Japan must rethink trade policy
Yoshio NAKAMURA (Senior Managing Director, Nippon Keidanren)
The outcome of the World Trade Organization's ministerial conference in Cancun, Mexico, in September was extremely regrettable and damaging to multilateral trade liberalization based on rules. However, we should not simply resent past failures. We should turn them into lessons for achieving the goals of Japan's future trade policy.
I would like to emphasize that for Japan and many other countries, the WTO will continue to be the basis of the world trading system. We must never let the WTO, which sets the basic rules for international trade and provides an effective dispute-settlement mechanism for its 148 members, lose its relevance.
For that reason, it is imperative to put the WTO negotiations back on track.

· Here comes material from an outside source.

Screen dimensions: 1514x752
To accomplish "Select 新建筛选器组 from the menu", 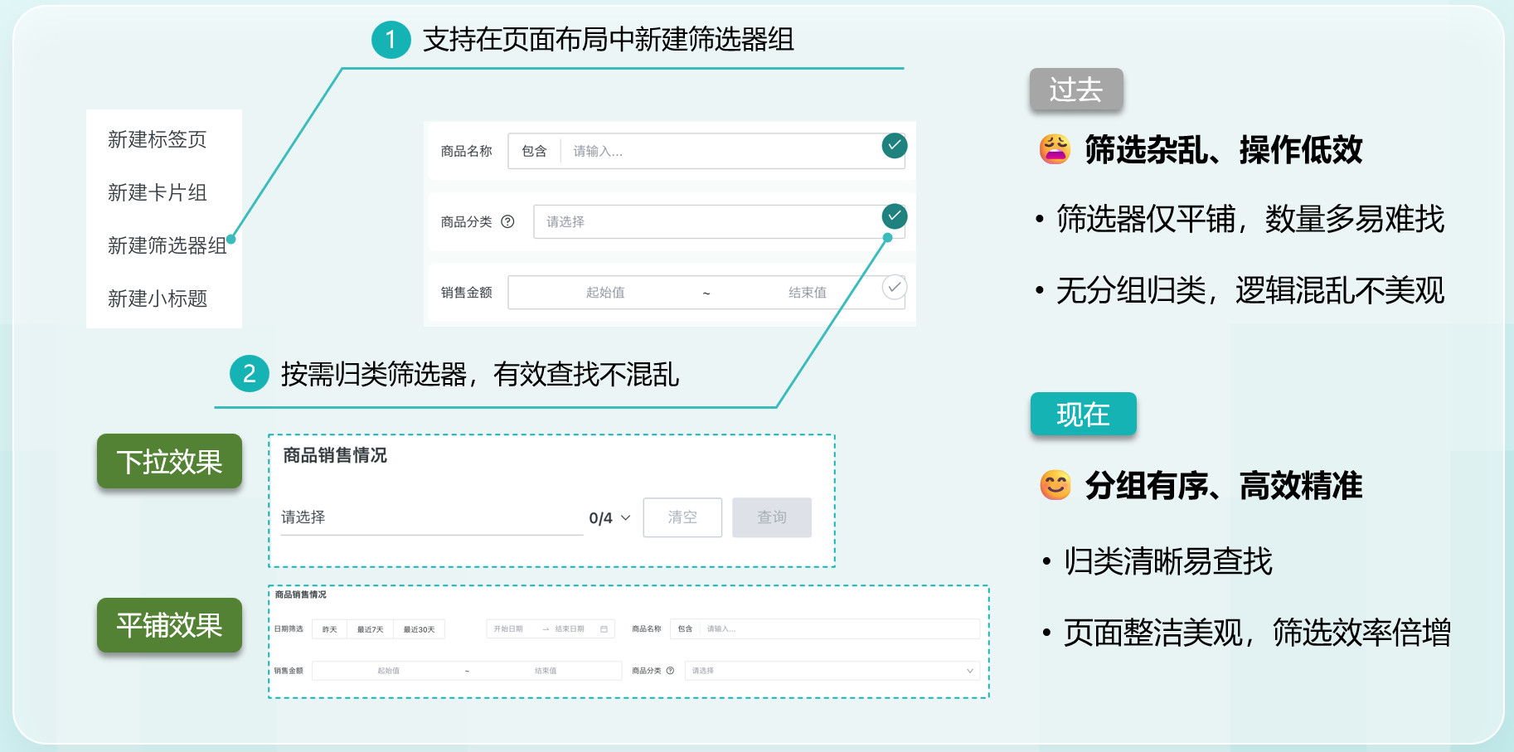I will click(167, 245).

Each of its member nations needs to not just insist on what it wants to obtain or defend, but also seek common ground by making concessions where possible.
At the Cancun talks, Japan was represented by the foreign, trade and agricultural ministers. But I wonder if the trio entered the conference with a unified negotiating position that reflected Japan's national interests.

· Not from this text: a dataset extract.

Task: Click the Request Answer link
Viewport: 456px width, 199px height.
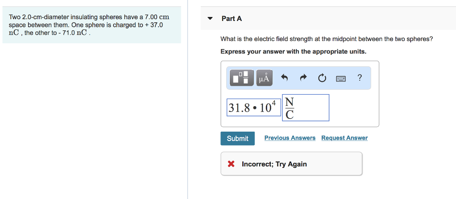Action: 344,138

For example, the U.S. Trade Representative and the European Commissioner in charge of trade engage in international negotiations after making internal adjustments so they can correctly represent their national or regional interests and table their proposals.
The Japanese government appears to be discussing the creation of a mechanism or a new organization that would prevent bureaucratic divisions from tying its hands during international talks, and I hope the failure of the Cancun talks will prompt the business community to start playing a more active role in the matter.
True, it is the government that handles the negotiations. However, it is a long-established practice in the Western business community, which stands to be affected by the outcome of the talks, to directly take part in the negotiating process. Moreover, in the Cancun talks, I hear that private-sector businesspeople in some Asian countries like India and Indonesia joined their respective government delegations as advisers. Japan should start discussing how representatives from the business community or other interest groups can take part in government-led negotiations.
The outcome of Cancun highlighted the need for bilateral and regional initiatives for liberalizing trade and investment. Since 1999, even before the WTO ministerial conference in Seattle, Keidanren has been stressing the importance of bilateral and regional free-trade agreements. Japan should weigh the respective benefits of multilateral trade liberalization under the WTO and bilateral/regional approach, and strategically select its FTA partners and determine the contents of any prospective agreements.
In this sense, Japan's failure to reach an agreement on an FTA with Mexican President Vicente Fox here last week was extremely damaging to Japan's future trade policy. It will have a far-reaching impact that goes beyond trade relations with Mexico. In light of the worldwide trend toward FTAs, Japan needs to conclude more such agreements with Asian nations it has close economic ties to. To do this we should quickly review our strategy on trade.